By Dat Winning
As we literally sit here and count the hours until next year, we decided to scour our Twitter feed to see what really spoke to us this year in sports. Below, in no particular order, these were our favorite Asian/American moments and/or stories of 2016.
Was it a Hall of Fame speech or a roast? Yao had jokes for his fellow inductees, Shaq and AI, dropping zingers like he was a 7-6 Dean Martin. But he also gave classy shout outs to his friends and coaches, which included some of China’s great basketball pioneers.
Jeremy Lin’s Assortment of Coiffures
It’s certainly possible that we missed one, but we’re pretty sure this is the full assortment below with Lin’s original Knicks cut plugged in for reference.
When we heard Sacramento-based reporter, Ryan Yamamoto, had shot a documentary on Tommy Kono, we started doing some research. Honestly, we’re a little ashamed we didn’t know Kono, a Japanese American born in California, raised partially in the Tule Lake interment camp, who became the greatest weightlifter in the world. None other than Arnold Schwarzenegger himself credited Kono with inspiring him to become a bodybuilder.
Asian American Athletes Speak Out
The real story of course is Colin Kaepernick’s civil protest by kneeling during the national anthem before his team played football. It should have been the biggest sports story of the year, and it probably still is, but the electoral selection of Donald Trump as President-Elect just makes it seem almost fruitless.
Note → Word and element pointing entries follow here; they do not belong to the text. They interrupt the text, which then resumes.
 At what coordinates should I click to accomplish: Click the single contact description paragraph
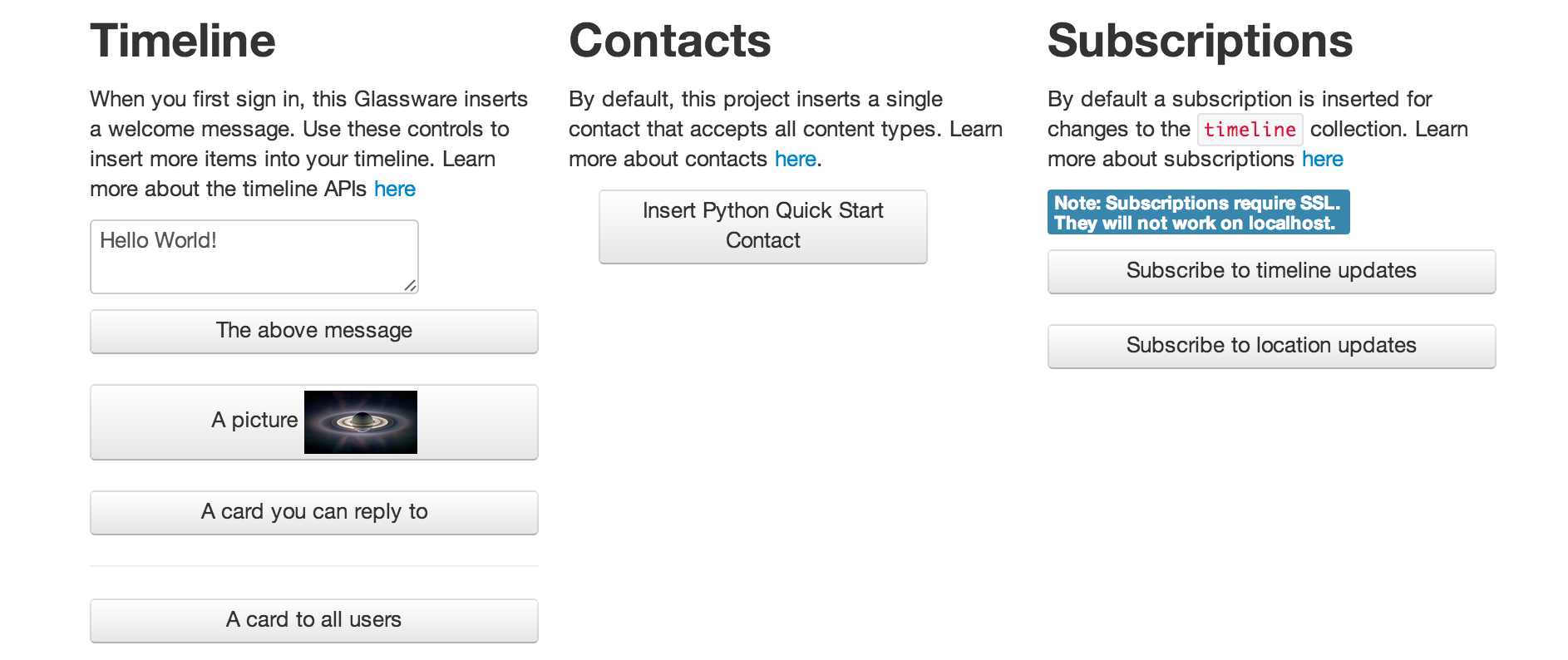(x=786, y=129)
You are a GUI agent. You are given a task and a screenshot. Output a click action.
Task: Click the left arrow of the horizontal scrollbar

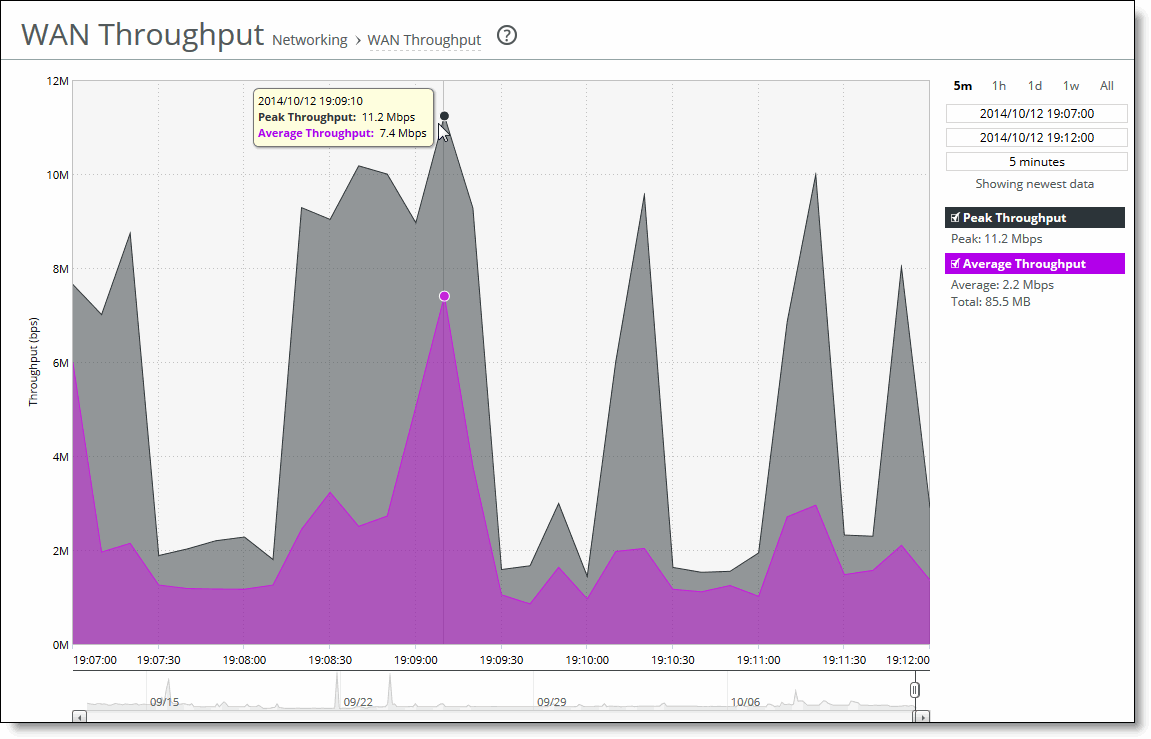click(x=80, y=717)
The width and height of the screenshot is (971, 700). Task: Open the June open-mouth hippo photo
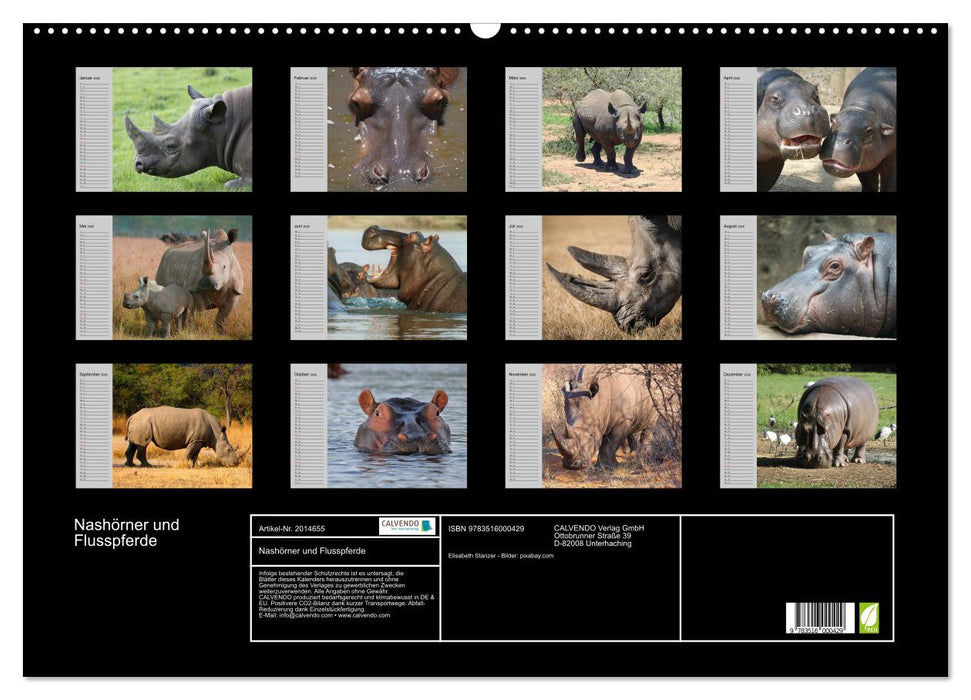[397, 277]
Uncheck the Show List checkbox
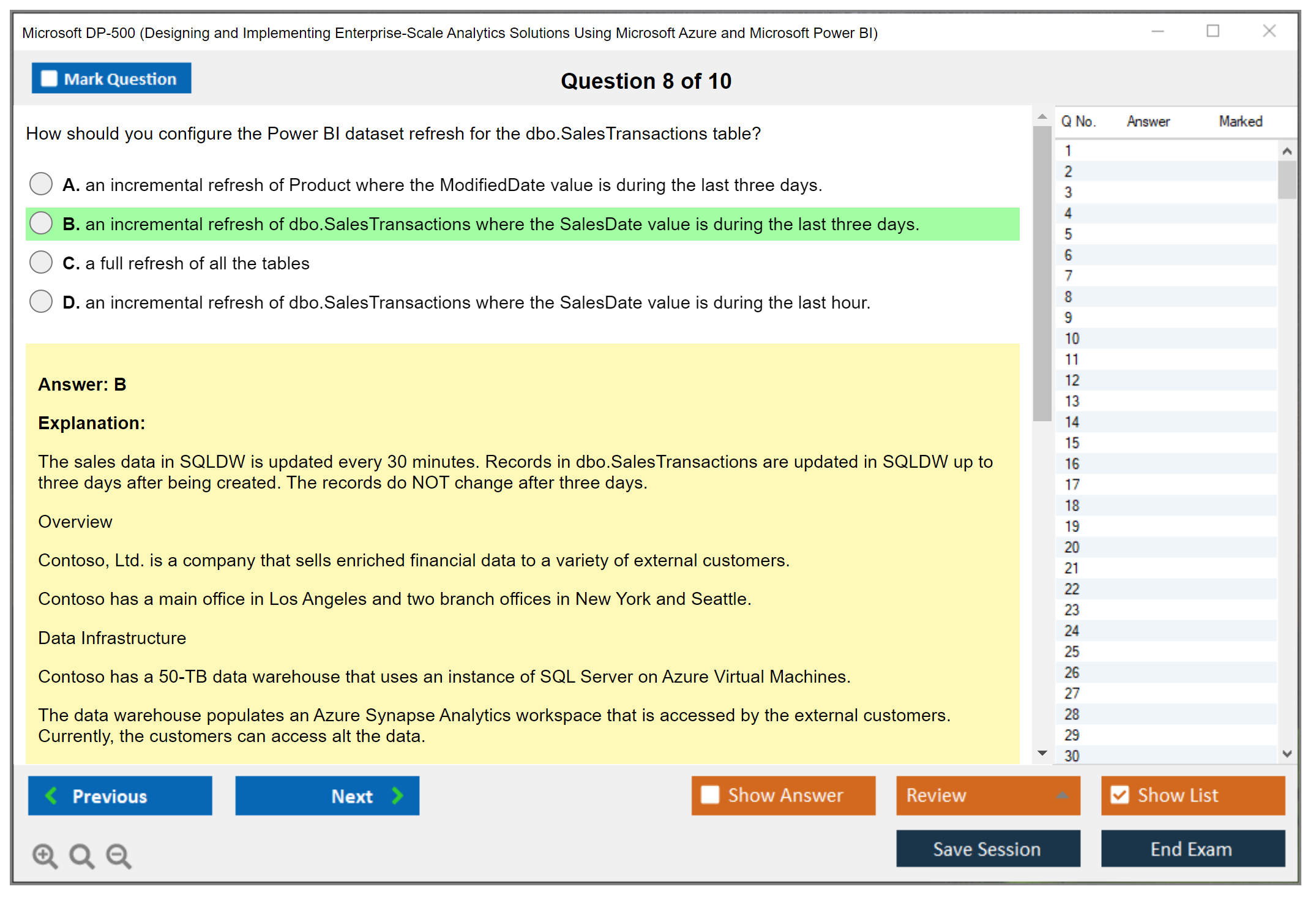 pos(1120,795)
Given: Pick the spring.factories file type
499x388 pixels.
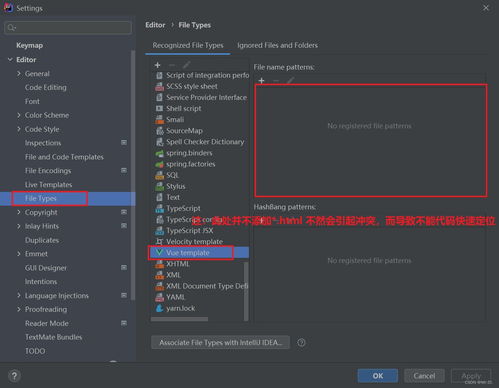Looking at the screenshot, I should tap(190, 164).
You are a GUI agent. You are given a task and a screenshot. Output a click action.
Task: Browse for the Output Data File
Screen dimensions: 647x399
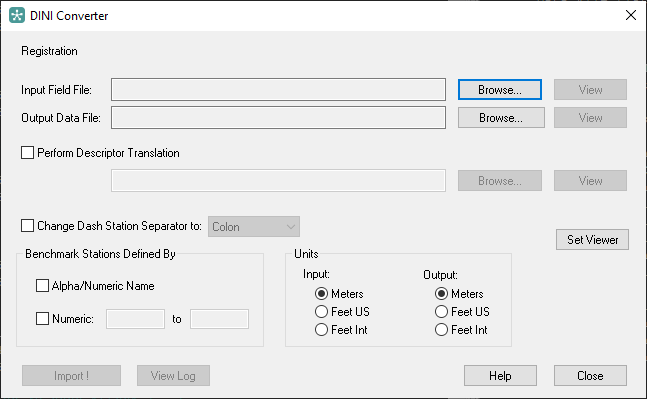click(501, 118)
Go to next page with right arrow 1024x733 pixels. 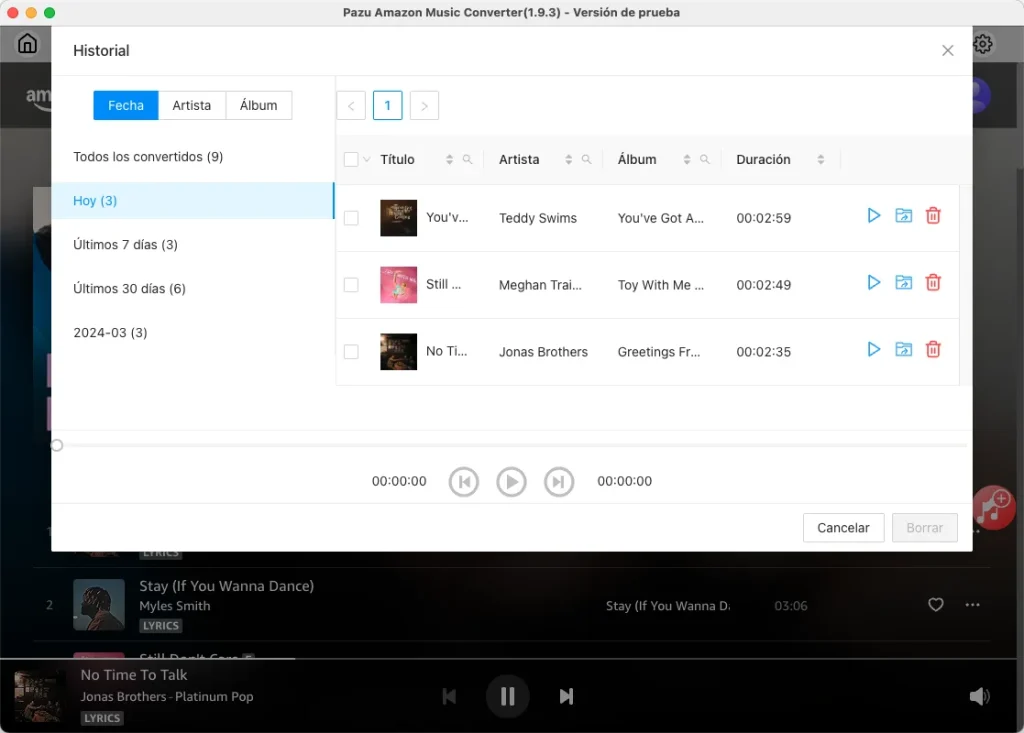[423, 105]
We hope that’s not the case.
In the issues of civil protest and simply the humane treatment of our African American brothers and sisters, Asian Americans can sometimes find themselves stuck on the outside looking in. So it was inspiring to see fellow athletes like Doug Baldwin and Jeremy Lin, and many other like-minded Asian American sports journalists speak their respective minds on these issues that don’t seem to be going away anytime soon.
The Faces of Fu Yuanhui / The Dances of David Katoatau
While we gave the world Ryan Lochte this summer in Rio, China and Kiribati gave us Fu Yuanhui and David Katoatau, respectively. We accept the L in this cultural exchange.
If not for her candor, then it was her hilariously over-the-top, yet somehow perfectly reasonable, facial expressions that made China’s Fu Yuanhui aka “the Human Emoji” a fan favorite.
Katoatau, meanwhile, danced after his every lift in the Olympics to raise awareness for his tiny island home of Kiribati. He was successful in that effort.
Addison Russell Has This Thing About Underwear
The young Chicago Cubs shortstop broke out in the NLCS, and then cranked a historic grand slam in Game 6 of the World Series, helping the Chicago Cubs win their first title in several eons. Maybe the Cubs winning was the first sign of this pending apocalypse that is just slow-playing us like a real d*ck right now, but it was kinda cool to see the 22-year-old Pinoy boy reach stardom in the meantime.
DW mentor (and one of our all-time favorite humans), Mina Kimes, went to Korea to study the KBL’s world renown bat flip. Paired with beautiful illustrations from Mickey Duzyj, it’s the best story on Korean bat flipping we’ve ever seen.
She’s just 15-years-old and already one of the greatest rock climbers of all-time, putting new entries into the record books on the regular. We have a feeling those soon-to-be trademark bangs are going to become pretty familiar.
Sponsored by The North Face, landing endorsements like this Android Wear spot, she has become the fresh young face of rock-climbing. Already popping up all over YouTube, she’s appeared this year in countless newspapers and magazines, including Time ’s list of America’s most influential teenagers, an appearance on the The Late Late Show With James Corden. She’s even done a TED talk.